Ioana Bica, Helena Andres-Terre, Ana Cvejic, Pietro Lio
The project was implemented in Python 3.6. The following packages are needed for running the models and performing the analysis:
- numpy, pandas, scipy, scikit-learn
- keras, tensorflow
- matplotlib, seaborn
DiffVAE is a variational autoencoder that can be used to model and study the differentiation of cells using gene expression data.
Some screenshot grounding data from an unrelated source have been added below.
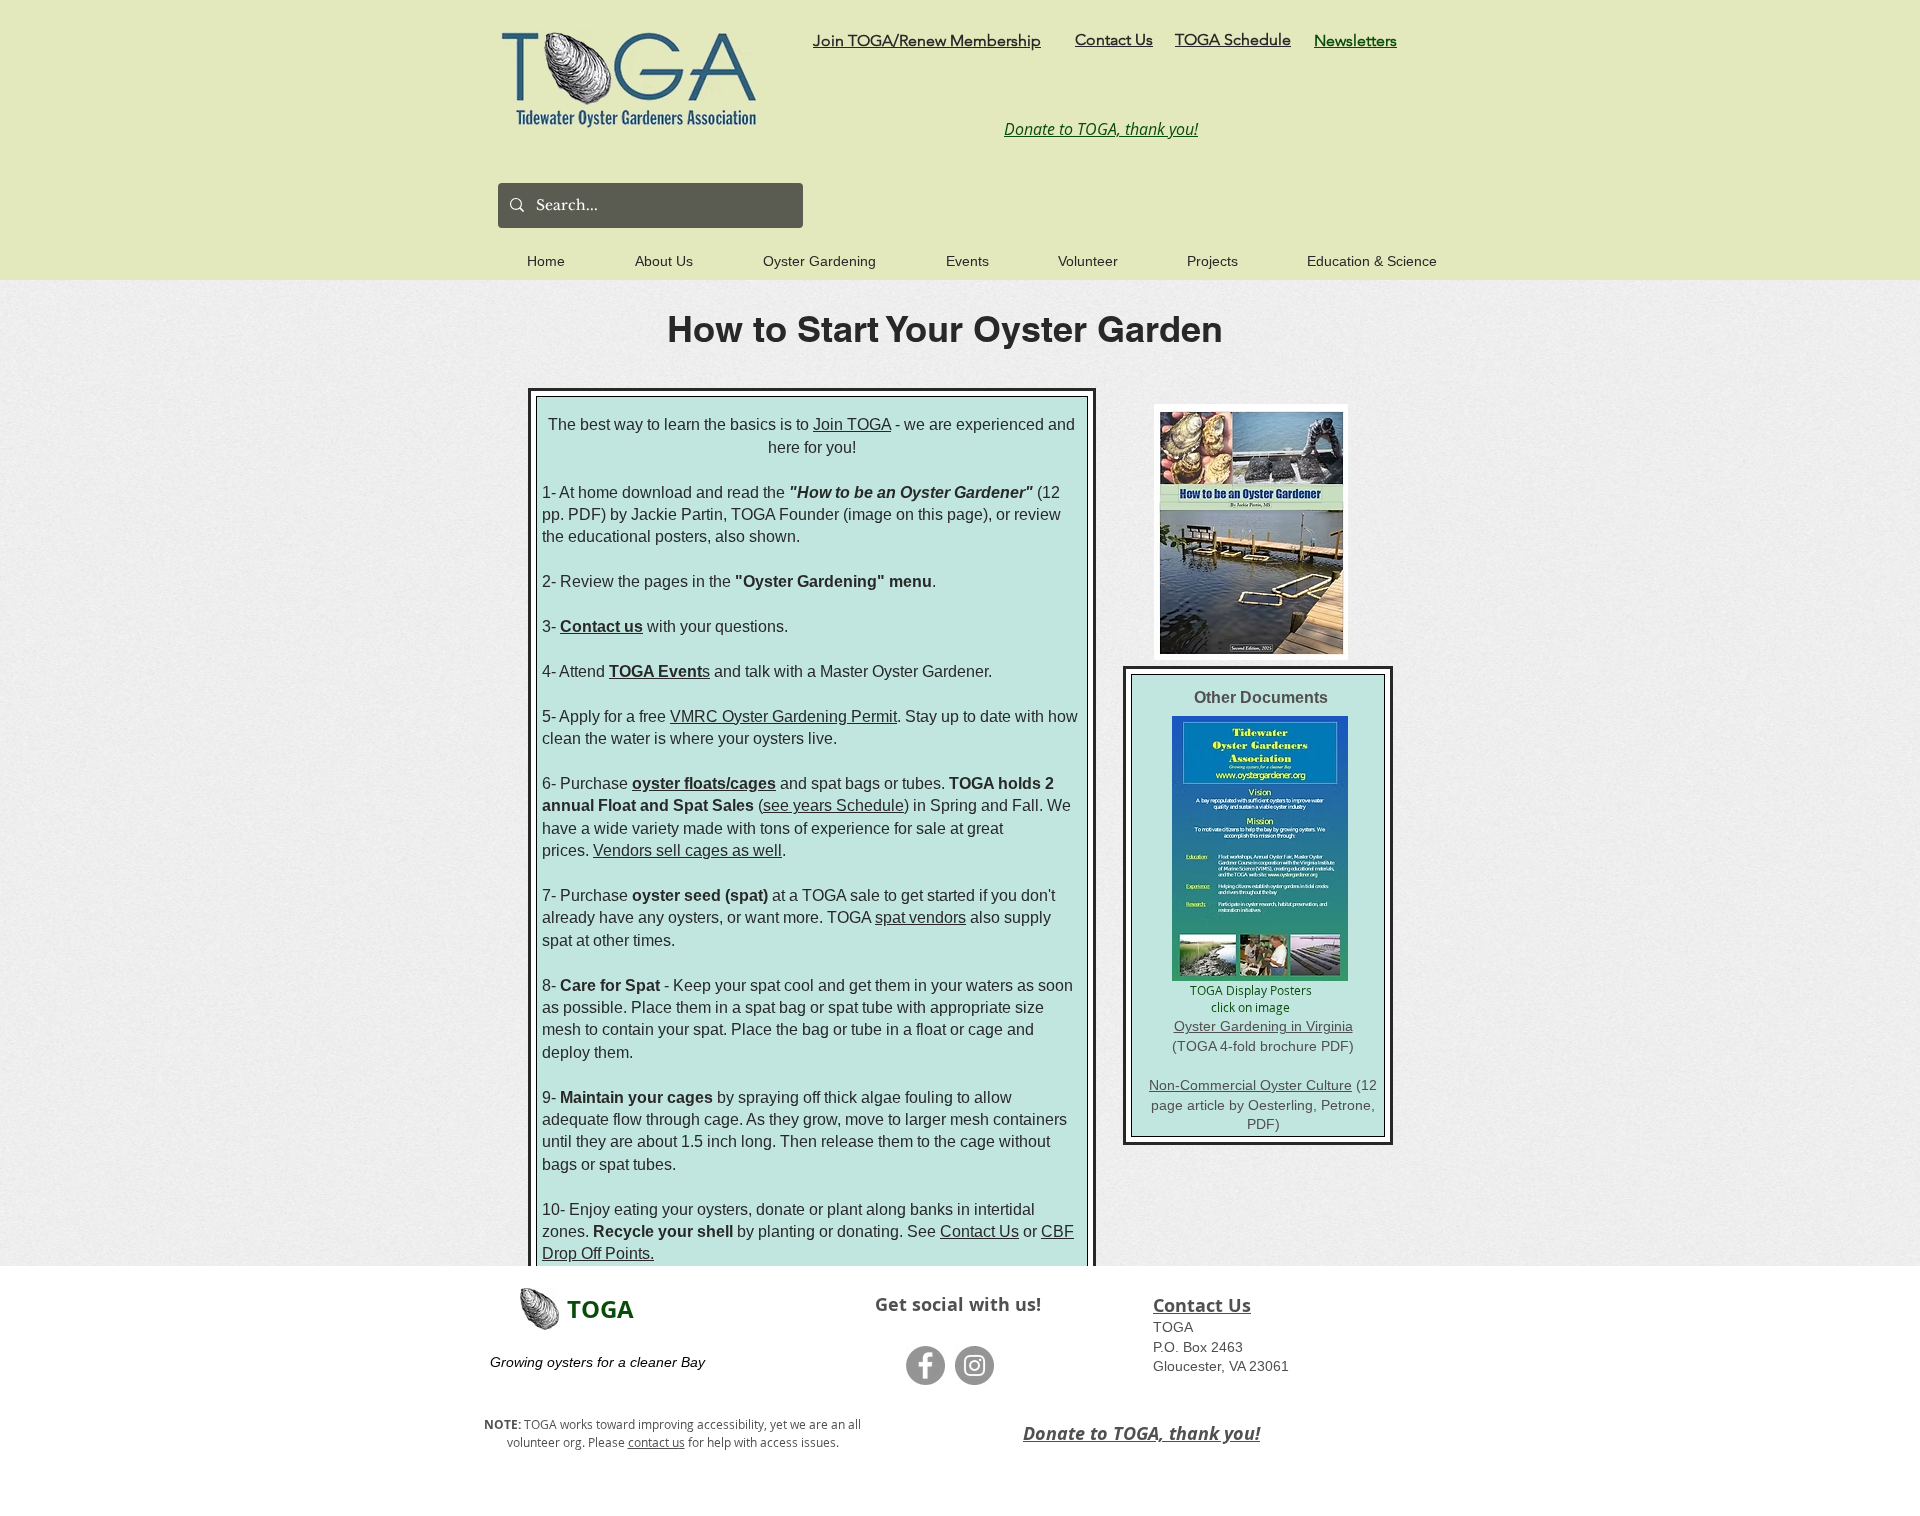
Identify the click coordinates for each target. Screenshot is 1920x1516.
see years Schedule (833, 805)
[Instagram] (974, 1365)
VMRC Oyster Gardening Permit (783, 716)
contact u (653, 1442)
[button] (642, 252)
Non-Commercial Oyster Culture (1250, 1085)
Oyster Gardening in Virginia (1263, 1026)
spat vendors (920, 917)
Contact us (601, 626)
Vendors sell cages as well (687, 850)
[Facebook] (925, 1365)
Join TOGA (852, 424)
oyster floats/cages (704, 783)
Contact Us (979, 1231)
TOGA (600, 1309)
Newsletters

In particular, DiffVAE uses disentanglement methods based on information theory to improve the data representation and achieve better separation of the biological factors of variation in the gene expression data.
This allows us to develop methodology for identifying the cell types in a dataset using DiffVAE. The
pipeline is illustred in the following figure:
To train DiffVAE using gene expression data, run the following command with the chosen command line arguments.
python train_DiffVAE.pyOptions :
--gene_expression_filename 'data/Zebrafish/GE_mvg.csv' # Path to file containing the log normalized gene expression data.
--hidden_dimensions 512 256 # List of hidden dimensions for the layers in the encoder.
The layers in the decoder will have the same dimensions in reversed order.
--latent_dimension 50 # Size of latent dimension.
--batch_size 128 # Batch size to use during training.
--learning_rate 0.001 # Learning rate used during training.
--model_name 'DiffVAE_test' # Name used to save the model.
Example usage:
python train_DiffVAE.py --gene_expression_filename 'data/Zebrafish/GE_mvg.csv' --hidden_dimensions 512 256 \
--latent_dimension 50 --batch_size 128 --learning_rate 0.001 --model_name 'DiffVAE_test'After running train_DiffVAE.py, the encoder and decoder parts of DiffVAE will be saved to the directories
Saved-Models/Encoders/ and Saved-Models/Decoders/ respectively using the model name provided.
Note that the hyperparameters of the model should be tuned for each new dataset.
The notebook DiffVAE_methodology.ipynb goes through the steps needed for identyifing the cell types in the dataset
and for performing cell perturbations. These steps are illustrated on the Zebrafish dataset.
Graph-DiffVAE is a graph variational autoencoder where the encoder and the decoder networks
are graph convolutional networks. Graph-DiffVAE can be used to explore links between cells in an unsupervised way as
illustrated in the following figure:
To train Graph-DiffVAE using gene expression data, run the following command with the chosen command line arguments.
python train_GraphDiffVAE.pyOptions :
--gene_expression_filename 'data/Zebrafish/GE_mvg.csv' # Path to file containing the log normalized gene expression data.
--hidden_dimensions [512] # List of hidden dimensions for the layers in the encoder.
The layers in the decoder will have the same dimensions in reversed order.
--latent_dimension 50 # Size of latent dimension.
--learning_rate 0.0001 # Learning rate used during training.
--model_name 'GraphDiffVAE_test' # Name used to save the results.
Example usage:
python train_GraphDiffVAE.py --gene_expression_filename 'data/Zebrafish/GE_mvg.csv' --hidden_dimensions 512 \
--latent_dimension 50 --learning_rate 0.0001 --model_name 'GraphDiffVAE_test'After running train_GraphDiffVAE.py, the input adjacency matrix, predicted adjacency matrix and latent node features
will be saved to 'results/Graphs/' using the model name provided. The predicted adjacency matrix consists of the
edges generated by Graph-DiffVAE.
Note that for this specific example, the input adjacency matrix is contructed by connecting each cell to the highest positively correlated cell (as measured by the Pearson correlation). However, if prior biological knowledge is available about existing links between cells, this can be incorporated into the input graph. Based on this, Graph-DiffVAE will generate other links between cells that share the same biological meaning as the input ones.